> **WHAT YOU NEED TO DO**
Copy each line below as it stands, but skip any picture it contains.

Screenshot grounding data
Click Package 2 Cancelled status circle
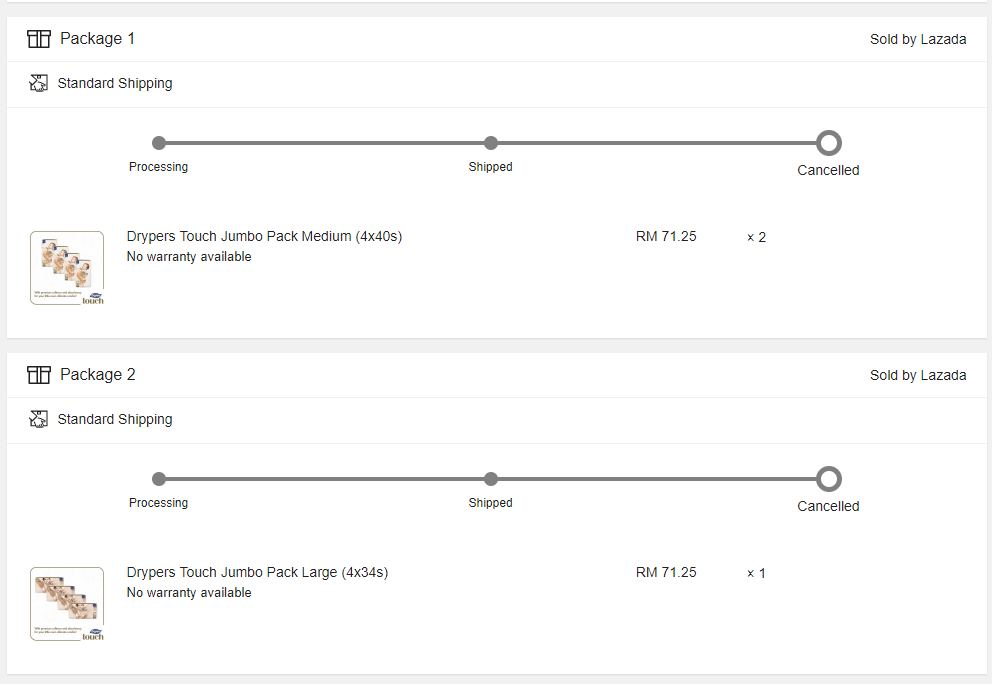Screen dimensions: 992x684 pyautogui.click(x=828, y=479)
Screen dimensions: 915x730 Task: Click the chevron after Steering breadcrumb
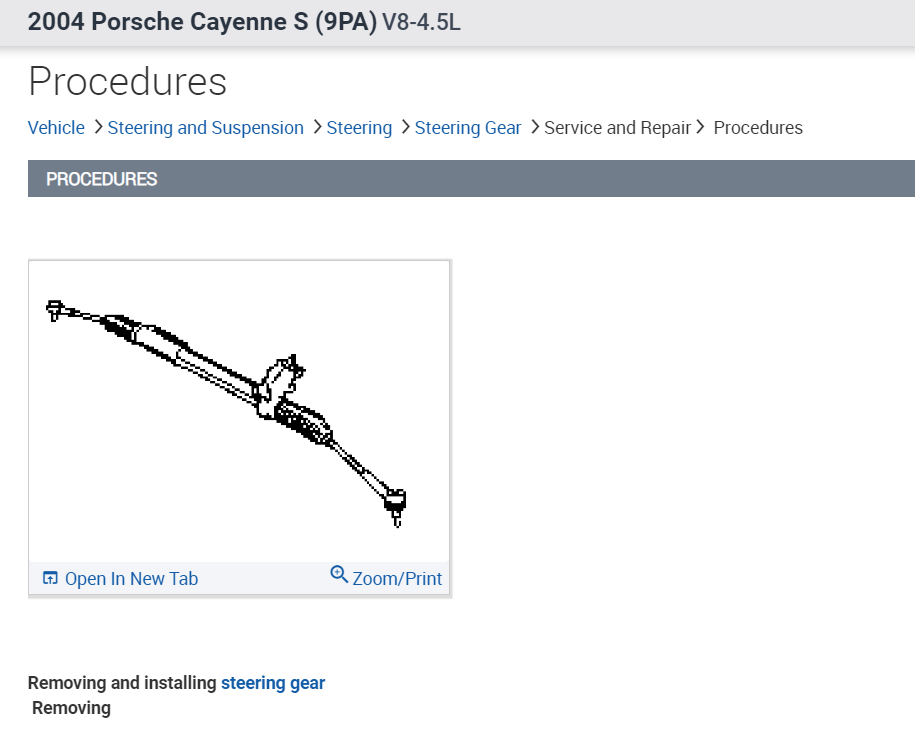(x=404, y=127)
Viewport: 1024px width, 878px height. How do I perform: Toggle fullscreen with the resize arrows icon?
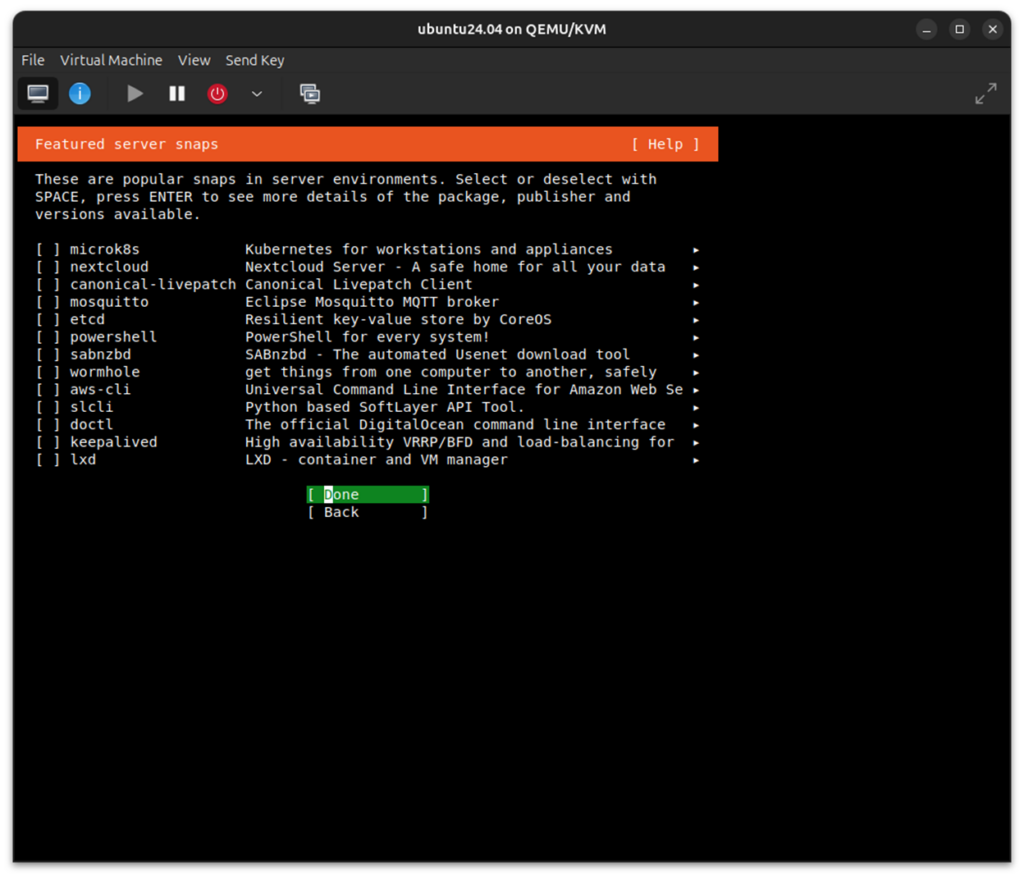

> **RESPONSE AREA**
Click Package 2 Cancelled status circle
Screen dimensions: 992x684 pyautogui.click(x=828, y=479)
Screen dimensions: 915x730 Task: Click the chevron after Steering breadcrumb
(x=404, y=127)
Viewport: 1024px width, 878px height. How do I perform: Toggle fullscreen with the resize arrows icon?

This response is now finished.